A: Roald Dahl. In 1986, Roald Dahl, the famous children’s author, wrote a letter to British parents, sharing his eldest daughter’s tragic story. Olivia caught measles in 1962 when she was seven. Dahl described how just when he thought she was getting better, suddenly one morning, everything changed.
Olivia developed a rare measles complication called encephalitis or brain inflammation. A year later in 1963, the first measles vaccine was licensed, a measure that would likely have saved Olivia’s life. Dahl became a vocal advocate of the measles vaccine after his daughter Olivia was killed by the disease in 1962.

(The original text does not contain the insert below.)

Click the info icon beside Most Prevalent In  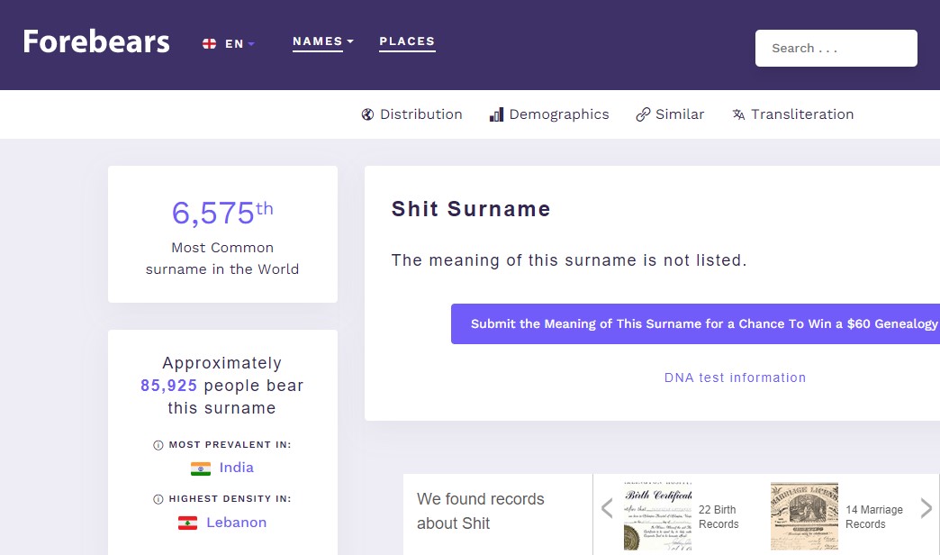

When Roald Dahl shared Olivia’s story in 1986, Britain was seeing close to 100,000 cases of measles a year, yet parents were choosing not to immunize their children. What Roald Dahl was describing in 1986 was vaccine hesitancy, a delay in acceptance or refusal of vaccines despite their availability.
Fast forward to 2025, the ongoing COVID-19 pandemic has made vaccine hesitancy worse. The explosion of misinformation (false information) and disinformation (intentionally false information) on social media has hindered public acceptance of COVID-19 vaccines. Unfortunately, vaccine hesitancy is in the news again with the global resurgence of measles.
Like measles, misinformation is spreading, poll finds. Notably, 19% of adults believe the vaccine may be more dangerous than the disease. Most concerning is that parents who believe such falsehoods are more than twice as likely to delay or skip their children’s vaccines, which highlights an urgent public health communication challenge.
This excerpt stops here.